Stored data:

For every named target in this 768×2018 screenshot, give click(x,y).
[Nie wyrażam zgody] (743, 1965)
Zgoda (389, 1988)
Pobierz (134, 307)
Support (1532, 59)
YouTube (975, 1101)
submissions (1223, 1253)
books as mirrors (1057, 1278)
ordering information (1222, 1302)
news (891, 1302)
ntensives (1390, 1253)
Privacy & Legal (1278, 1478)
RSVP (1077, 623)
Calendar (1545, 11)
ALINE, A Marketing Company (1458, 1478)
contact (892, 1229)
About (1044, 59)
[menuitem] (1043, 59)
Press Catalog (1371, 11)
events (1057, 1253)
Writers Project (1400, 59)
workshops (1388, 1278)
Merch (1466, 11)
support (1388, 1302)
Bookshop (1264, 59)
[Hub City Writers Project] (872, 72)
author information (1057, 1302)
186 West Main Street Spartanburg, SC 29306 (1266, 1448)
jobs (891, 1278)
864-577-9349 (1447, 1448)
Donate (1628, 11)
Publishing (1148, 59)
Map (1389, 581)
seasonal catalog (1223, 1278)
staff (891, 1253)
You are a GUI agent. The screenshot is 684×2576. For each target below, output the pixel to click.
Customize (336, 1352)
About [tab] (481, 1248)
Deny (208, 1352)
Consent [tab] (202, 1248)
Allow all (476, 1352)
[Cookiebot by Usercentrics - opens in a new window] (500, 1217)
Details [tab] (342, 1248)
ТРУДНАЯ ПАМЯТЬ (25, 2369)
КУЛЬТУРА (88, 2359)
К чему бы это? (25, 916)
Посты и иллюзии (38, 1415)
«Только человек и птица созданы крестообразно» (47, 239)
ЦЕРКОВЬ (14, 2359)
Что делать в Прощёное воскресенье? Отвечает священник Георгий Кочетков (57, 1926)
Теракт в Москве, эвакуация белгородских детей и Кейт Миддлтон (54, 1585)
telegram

- Your objective -
Find the line containing "You are a GUI", then output it and every line after it to the end of the data, exactly.

- Reply -
You are a GUI agent. The screenshot is 684×2576. For each target below, output the pixel to click.
Customize (336, 1352)
About [tab] (481, 1248)
Deny (208, 1352)
Consent [tab] (202, 1248)
Allow all (476, 1352)
[Cookiebot by Usercentrics - opens in a new window] (500, 1217)
Details [tab] (342, 1248)
ТРУДНАЯ ПАМЯТЬ (25, 2369)
КУЛЬТУРА (88, 2359)
К чему бы это? (25, 916)
Посты и иллюзии (38, 1415)
«Только человек и птица созданы крестообразно» (47, 239)
ЦЕРКОВЬ (14, 2359)
Что делать в Прощёное воскресенье? Отвечает священник Георгий Кочетков (57, 1926)
Теракт в Москве, эвакуация белгородских детей и Кейт Миддлтон (54, 1585)
telegram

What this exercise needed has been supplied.